Besides, she’d witnessed enough suffering and disappointment; he didn’t want to add one more thing to burden her shoulders. Not after he’d vowed to defend her against further woes. He would take the troubles on himself if only to spare her. One day he would tell her, as he’d promised honesty on their wedding day, but not until the storm had passed.
He gently slipped his hand out from hers in a move made to look like he was adjusting his hat. Her hand was too trusting, and the weight of such responsibility was more than he could bear. Glasgow’s gray cityscape passed in a blur outside the taxi window, but he saw only his failure in the eyes of a dead man. “Another time. Perhaps.”
Chapter 21
Svetlana eyed the bundles of laundry stacked in the corner of the cramped hovel and tried not to breathe through her nose. A cauldron bubbled over a fire in the center of the room, its pungent smoke wafting through a hole in the thatched roof.
“’Tis the peat that be givin’ off the smoke. Best not to keep yer eyes open too long without a blink, aye.” Mrs. Douglas, mistress of the hovel, busied herself at a rickety table set near the middle of the room. A plain woman with dark hair streaked in silver and creases lining her face, she wore the expression of a hard life, but she couldn’t have aged past forty.
“I have never heard of this peat. Is it common to Scotland?”
“We’ve it all over here in the bogs. All the dead ’uns scamperin’ or growin’ round get compressed right down together and sealed in tight with water, so they do. Good for heatin’. Burns long too.” Mrs. Douglas poured water into a teacup and stirred it with a wooden spoon. “Me man cuts peat for the distillery near Bothwell. Or did afore the war took his hand. They give him work when they can, but who be needin’ a one-handed man for cuttin’ and stackin’?”
“Too many of the returning soldiers find themselves in similar circumstances.”
“Aye. Go off to fight for king and country, they do—only their country canna use them no further when they get home. What thanks is that I ask ye after what they sacrificed?” Placing the cup and saucer on a wooden tray, Mrs. Douglas brought it to where Svetlana sat on a bench, the only seating in the room besides the bed crammed against the far wall. “Drink that right down, Yer Grace. Warm ye up, it will.”
The lady hadn’t poured a cup for herself. The few pieces of mismatched bowls and plates sitting on a shelf behind the table suggested the teacup was the only one of its kind in this humble abode. Though chipped on one side, great care had gone into painting little purple flowers on the sides.
“What beautiful artistry.”
Pink brightened Mrs. Douglas’s rough cheeks. “Me mam was fine with a brush. A real talent she passed on to my lassies.”

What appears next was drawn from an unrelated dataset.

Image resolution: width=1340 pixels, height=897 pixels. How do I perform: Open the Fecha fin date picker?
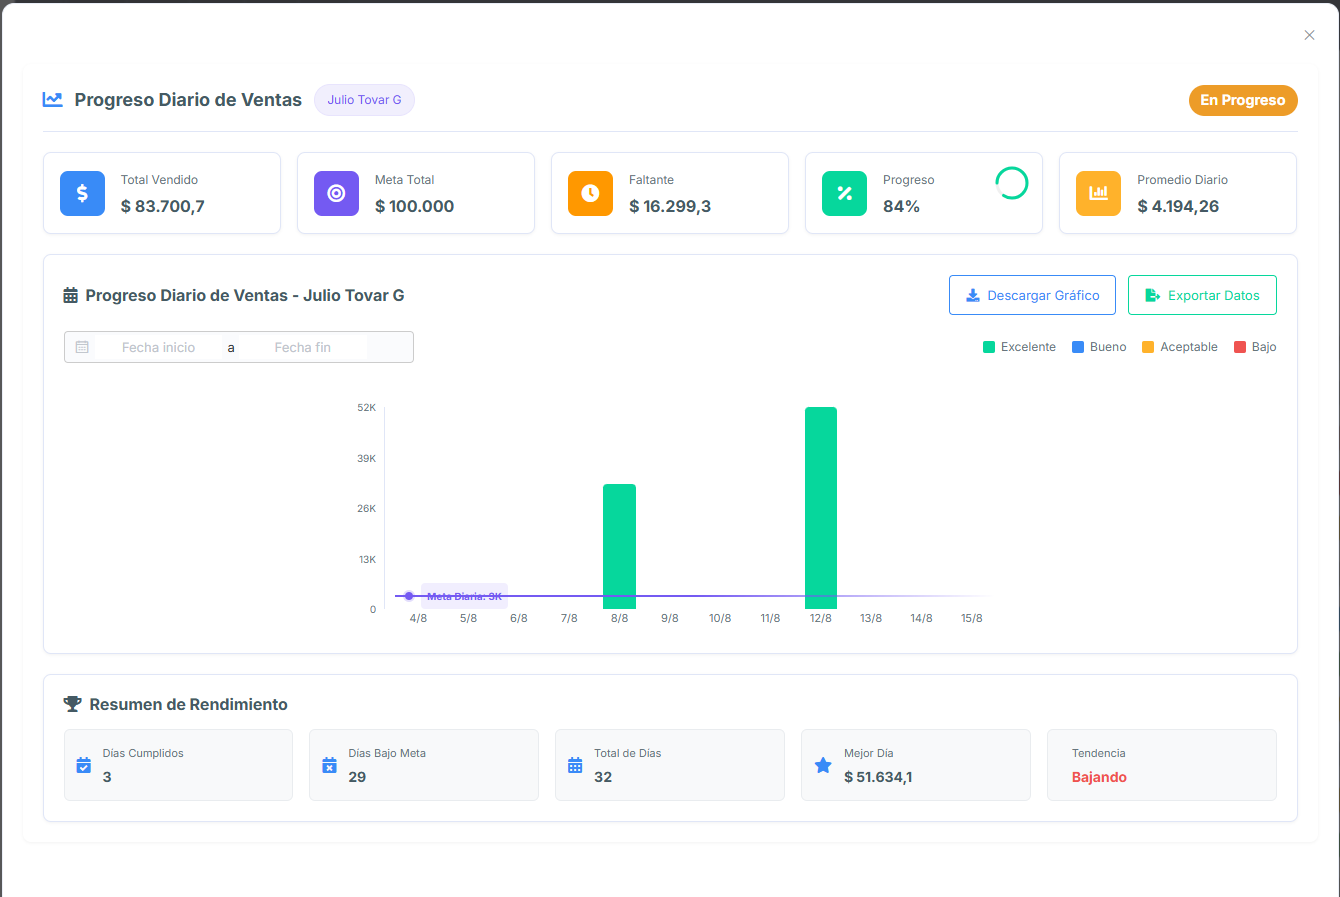tap(302, 347)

Svetlana took a sip of the tea. Mrs. Douglas hovered anxiously. Svetlana swallowed and forced a smile so as not to insult her gracious hostess. “What an unusual flavor.”
“’Tis heather. Same as painted on the cup. A great many uses here in Scotland.”
Svetlana took another polite sip. It wasn’t terrible, but it wasn’t the sophisticated Russian taste she was accustomed to. Like so many other things, it was a difference she needed to learn and accept if she had any chance of being received in the community.
“I find myself amazed at the never-ending resourcefulness of the Scots. Russians tend to limit our creativity to music, dance, and architecture.”
“Been an age since anyone had reason to dance ’round here. Too busy survivin’. ’Twas lucky enough, I was, to take on extra services as a laundress.” Mrs. Douglas hooked her thumb at the piles of laundry. “And me man returned. Not all the wives can say as much.”
“Are the widows able to find work?”
“Some, aye, but not enough for the little mouths they need to feed. Many of them were forced to be givin’ up their jobs to the returnin’ men. I suppose ’tis the way, but some of the lasses don’t want to be returnin’ to the kitchen now they’ve a taste of the freedom.”
“It sounds as if they need opportunities to earn their own way. Especially if they are left as the sole provider for a family.”
“Aye, but take Katie MacKinnon livin’ three doors down. Her man came back, or what’s left of him, and now she’s tendin’ the bairns and him. Savin’ every coin she can to pay for his medical bills whilst hirin’ herself out as a scullery maid down at the pub.”
The back door banged open and in shrieked a pandemonium of four dark-haired children under the age of ten. Like hounds to the scent, they rounded the table and fell on the gift basket Svetlana had brought.
“Out, ye wee rascals! None of that for ye at the now.” Mrs. Douglas tried to shoo them away, but the children ignored her as they tore into wrapped sweets.